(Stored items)
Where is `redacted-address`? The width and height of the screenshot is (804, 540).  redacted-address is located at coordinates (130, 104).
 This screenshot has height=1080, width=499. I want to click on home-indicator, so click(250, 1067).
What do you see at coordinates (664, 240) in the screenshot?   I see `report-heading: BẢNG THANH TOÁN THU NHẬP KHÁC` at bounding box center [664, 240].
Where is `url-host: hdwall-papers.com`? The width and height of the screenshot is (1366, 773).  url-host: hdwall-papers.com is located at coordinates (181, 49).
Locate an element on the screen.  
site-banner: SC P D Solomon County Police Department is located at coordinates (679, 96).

§ Exercise details
Render the entries as a numbered list, leaving out any blank lines.

§ Response area
1. Where is `redacted-address`? The width and height of the screenshot is (804, 540).  redacted-address is located at coordinates (130, 104).
2.  This screenshot has height=1080, width=499. I want to click on home-indicator, so click(250, 1067).
3. What do you see at coordinates (664, 240) in the screenshot?   I see `report-heading: BẢNG THANH TOÁN THU NHẬP KHÁC` at bounding box center [664, 240].
4. Where is `url-host: hdwall-papers.com`? The width and height of the screenshot is (1366, 773).  url-host: hdwall-papers.com is located at coordinates (181, 49).
5. Locate an element on the screen.  
6. site-banner: SC P D Solomon County Police Department is located at coordinates (679, 96).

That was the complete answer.